• Pixel coordinate grounding data:
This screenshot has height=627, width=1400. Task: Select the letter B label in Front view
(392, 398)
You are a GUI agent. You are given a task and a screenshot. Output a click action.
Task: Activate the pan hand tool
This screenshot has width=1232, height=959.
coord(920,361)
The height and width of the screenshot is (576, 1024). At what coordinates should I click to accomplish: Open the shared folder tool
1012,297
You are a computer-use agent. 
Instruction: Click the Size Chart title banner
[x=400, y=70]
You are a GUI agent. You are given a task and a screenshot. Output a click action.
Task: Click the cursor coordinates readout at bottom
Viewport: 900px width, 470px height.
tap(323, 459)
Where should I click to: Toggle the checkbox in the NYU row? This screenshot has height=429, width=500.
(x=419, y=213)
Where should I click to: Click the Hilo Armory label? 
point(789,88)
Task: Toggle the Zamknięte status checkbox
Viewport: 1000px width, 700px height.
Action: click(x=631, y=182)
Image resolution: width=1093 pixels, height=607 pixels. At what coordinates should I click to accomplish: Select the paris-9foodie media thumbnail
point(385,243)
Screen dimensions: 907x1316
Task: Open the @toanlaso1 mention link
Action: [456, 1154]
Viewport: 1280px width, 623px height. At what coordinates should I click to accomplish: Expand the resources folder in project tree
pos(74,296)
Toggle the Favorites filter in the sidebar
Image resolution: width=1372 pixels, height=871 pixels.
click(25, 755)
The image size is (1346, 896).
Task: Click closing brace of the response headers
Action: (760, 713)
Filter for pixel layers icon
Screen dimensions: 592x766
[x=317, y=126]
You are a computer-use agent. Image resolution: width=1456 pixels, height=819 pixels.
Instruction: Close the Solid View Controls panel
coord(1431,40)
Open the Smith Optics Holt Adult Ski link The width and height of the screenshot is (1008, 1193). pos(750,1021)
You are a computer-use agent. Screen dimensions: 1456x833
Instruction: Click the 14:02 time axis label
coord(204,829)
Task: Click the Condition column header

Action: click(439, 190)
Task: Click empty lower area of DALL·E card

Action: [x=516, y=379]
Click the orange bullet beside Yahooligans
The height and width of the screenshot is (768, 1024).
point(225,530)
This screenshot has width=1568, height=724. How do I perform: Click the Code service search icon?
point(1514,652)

• WHAT IS REQUIRED: Set down the data once more, exactly as shown above.

• EXERCISE OUTPUT:
This screenshot has height=627, width=1400. Task: Select the letter B label in Front view
(392, 398)
You are a GUI agent. You are given a task and a screenshot. Output a click action.
Task: Activate the pan hand tool
This screenshot has width=1232, height=959.
coord(920,361)
The height and width of the screenshot is (576, 1024). At what coordinates should I click to accomplish: Open the shared folder tool
1012,297
You are a computer-use agent. 
Instruction: Click the Size Chart title banner
[x=400, y=70]
You are a GUI agent. You are given a task and a screenshot. Output a click action.
Task: Click the cursor coordinates readout at bottom
Viewport: 900px width, 470px height.
tap(323, 459)
Where should I click to: Toggle the checkbox in the NYU row? This screenshot has height=429, width=500.
(x=419, y=213)
Where should I click to: Click the Hilo Armory label? 
point(789,88)
Task: Toggle the Zamknięte status checkbox
Viewport: 1000px width, 700px height.
Action: click(x=631, y=182)
Image resolution: width=1093 pixels, height=607 pixels. At what coordinates should I click to accomplish: Select the paris-9foodie media thumbnail
point(385,243)
Screen dimensions: 907x1316
Task: Open the @toanlaso1 mention link
Action: [456, 1154]
Viewport: 1280px width, 623px height. At what coordinates should I click to accomplish: Expand the resources folder in project tree
pos(74,296)
Toggle the Favorites filter in the sidebar
Image resolution: width=1372 pixels, height=871 pixels.
click(25, 755)
The image size is (1346, 896).
Task: Click closing brace of the response headers
Action: (760, 713)
Filter for pixel layers icon
Screen dimensions: 592x766
[x=317, y=126]
You are a computer-use agent. Image resolution: width=1456 pixels, height=819 pixels.
Instruction: Close the Solid View Controls panel
coord(1431,40)
Open the Smith Optics Holt Adult Ski link The width and height of the screenshot is (1008, 1193). pos(750,1021)
You are a computer-use agent. Screen dimensions: 1456x833
Instruction: Click the 14:02 time axis label
coord(204,829)
Task: Click the Condition column header

Action: click(439, 190)
Task: Click empty lower area of DALL·E card

Action: [x=516, y=379]
Click the orange bullet beside Yahooligans
The height and width of the screenshot is (768, 1024).
point(225,530)
This screenshot has width=1568, height=724. How do I perform: Click the Code service search icon?
point(1514,652)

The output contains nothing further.